The diversity of wildlife that can be found at Le Roudier is truly amazing. From the iconic Hoopoe that arrives from Africa each Spring, to the impressive boar that rummage energetically year long in the oak woodlands. Birds of prey are particularly abundant here and we regularly have kestrels that nest in the copse next to the house. Buzzards are numerous and their call is easily heard as they use the thermals to effortlessly climb into the clear blue Dordogne sky.
As the farmers tend to their fields, the kites (both black and red) which normally congregate along the Dordogne river, descend in huge numbers profiting from the disturbed vegetation. A more solitary hunter, the hen harrier, prefers a quieter approach and can often be seen with its slow and smooth glide, hugging the contours of the gentle rolling countryside.
Barn owls are a speciality of the area giving rise to the name ‘dame blanche’ or ‘white lady’ which curiously is also a name given to a delicate yogurt dessert served in most local restaurants. The best time to see these magnificent birds is at dusk as they take their sentry posts on the vineyard poles and patrol silently through the night.
During the warm quiet of the still Summer evenings, it is not uncommon to sit out on the terrace with a cool glass of sharp Bergerac white wine and listen to the Golden Orioles chiming their fantastic melodies in the woodland across the valley. A fairly timid bird which spends much of its time deep in the woods, proves more difficult to actually see but which, never the less, has a mesmerizing song.

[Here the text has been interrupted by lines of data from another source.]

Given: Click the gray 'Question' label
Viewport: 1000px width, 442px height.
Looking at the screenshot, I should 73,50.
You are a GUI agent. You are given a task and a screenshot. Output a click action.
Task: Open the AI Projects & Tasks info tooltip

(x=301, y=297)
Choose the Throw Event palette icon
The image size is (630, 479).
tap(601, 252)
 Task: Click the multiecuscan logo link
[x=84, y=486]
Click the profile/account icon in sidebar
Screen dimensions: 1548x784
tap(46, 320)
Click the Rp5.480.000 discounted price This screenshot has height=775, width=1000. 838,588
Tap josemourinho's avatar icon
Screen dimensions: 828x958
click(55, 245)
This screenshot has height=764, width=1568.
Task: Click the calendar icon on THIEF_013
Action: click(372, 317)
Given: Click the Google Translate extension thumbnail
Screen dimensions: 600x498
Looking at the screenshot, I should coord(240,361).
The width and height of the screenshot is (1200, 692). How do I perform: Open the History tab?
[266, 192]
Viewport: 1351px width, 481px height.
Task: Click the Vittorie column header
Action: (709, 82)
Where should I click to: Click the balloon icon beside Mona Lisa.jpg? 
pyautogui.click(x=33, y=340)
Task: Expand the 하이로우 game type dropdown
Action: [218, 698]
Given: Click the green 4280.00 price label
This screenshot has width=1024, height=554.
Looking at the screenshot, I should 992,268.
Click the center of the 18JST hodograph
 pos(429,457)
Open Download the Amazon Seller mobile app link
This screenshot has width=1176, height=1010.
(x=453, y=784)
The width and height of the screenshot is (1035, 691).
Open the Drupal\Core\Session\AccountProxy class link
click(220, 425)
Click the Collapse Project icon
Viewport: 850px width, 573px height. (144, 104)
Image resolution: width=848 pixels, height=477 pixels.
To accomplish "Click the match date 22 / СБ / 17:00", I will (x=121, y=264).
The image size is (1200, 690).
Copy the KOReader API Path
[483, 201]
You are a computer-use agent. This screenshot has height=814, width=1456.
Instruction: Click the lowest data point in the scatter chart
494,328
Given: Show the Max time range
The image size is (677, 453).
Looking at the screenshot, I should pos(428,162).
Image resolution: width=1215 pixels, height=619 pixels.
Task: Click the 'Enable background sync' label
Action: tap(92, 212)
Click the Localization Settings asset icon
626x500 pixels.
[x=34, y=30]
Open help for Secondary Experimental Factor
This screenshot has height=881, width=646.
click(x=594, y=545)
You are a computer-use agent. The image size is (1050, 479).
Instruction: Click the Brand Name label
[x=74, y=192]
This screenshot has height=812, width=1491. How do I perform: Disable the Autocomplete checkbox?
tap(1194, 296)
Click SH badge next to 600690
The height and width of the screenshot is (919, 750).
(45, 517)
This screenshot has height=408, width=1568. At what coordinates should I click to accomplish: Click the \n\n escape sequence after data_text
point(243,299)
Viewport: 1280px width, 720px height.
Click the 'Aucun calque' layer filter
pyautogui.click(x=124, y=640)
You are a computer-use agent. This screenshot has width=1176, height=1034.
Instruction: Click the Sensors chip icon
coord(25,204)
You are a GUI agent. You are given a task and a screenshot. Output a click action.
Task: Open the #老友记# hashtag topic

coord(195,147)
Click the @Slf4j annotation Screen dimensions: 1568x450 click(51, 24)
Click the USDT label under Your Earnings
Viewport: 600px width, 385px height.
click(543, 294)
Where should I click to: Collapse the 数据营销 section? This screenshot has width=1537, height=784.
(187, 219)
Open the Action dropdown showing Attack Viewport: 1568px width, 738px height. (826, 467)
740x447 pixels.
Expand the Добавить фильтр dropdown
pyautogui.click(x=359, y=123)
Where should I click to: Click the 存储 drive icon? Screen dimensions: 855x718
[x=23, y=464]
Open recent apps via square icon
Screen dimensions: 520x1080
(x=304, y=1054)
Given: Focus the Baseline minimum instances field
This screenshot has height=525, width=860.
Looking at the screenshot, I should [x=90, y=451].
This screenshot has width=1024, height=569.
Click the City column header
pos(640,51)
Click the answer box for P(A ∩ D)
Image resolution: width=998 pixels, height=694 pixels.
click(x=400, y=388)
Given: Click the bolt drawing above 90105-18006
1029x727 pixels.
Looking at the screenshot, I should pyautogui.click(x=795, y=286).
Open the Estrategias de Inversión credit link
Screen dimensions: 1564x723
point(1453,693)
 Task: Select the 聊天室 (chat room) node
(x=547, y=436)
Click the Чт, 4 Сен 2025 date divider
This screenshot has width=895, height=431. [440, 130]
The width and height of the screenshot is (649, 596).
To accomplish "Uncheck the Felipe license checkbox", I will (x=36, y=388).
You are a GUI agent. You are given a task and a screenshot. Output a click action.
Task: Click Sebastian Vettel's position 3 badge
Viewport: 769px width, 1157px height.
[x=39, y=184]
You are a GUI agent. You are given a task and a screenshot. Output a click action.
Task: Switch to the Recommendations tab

Several varieties of deer are also extremely common and regular visitors to Le Roudier. The smallest Muntjac deer, which surprisingly can be confused with the huge hares that frequent the fields, can often be heard ‘barking’ at dawn or dusk. The larger and more common Roe deer make the most of the tall maze fields in which to conduct their daytime manoeuvres.
An array of orchids fills the ditches and wooded pathways surrounding Le Roudier and are at their best in late Spring. Field orchids, Pyramid orchids and Bee Orchids are the most abundant here although some rarer varieties can be found by the more discerning rambler. Open fields, shady valleys, streams and pasturelands quilt the countryside and make an ideal landscape to explore.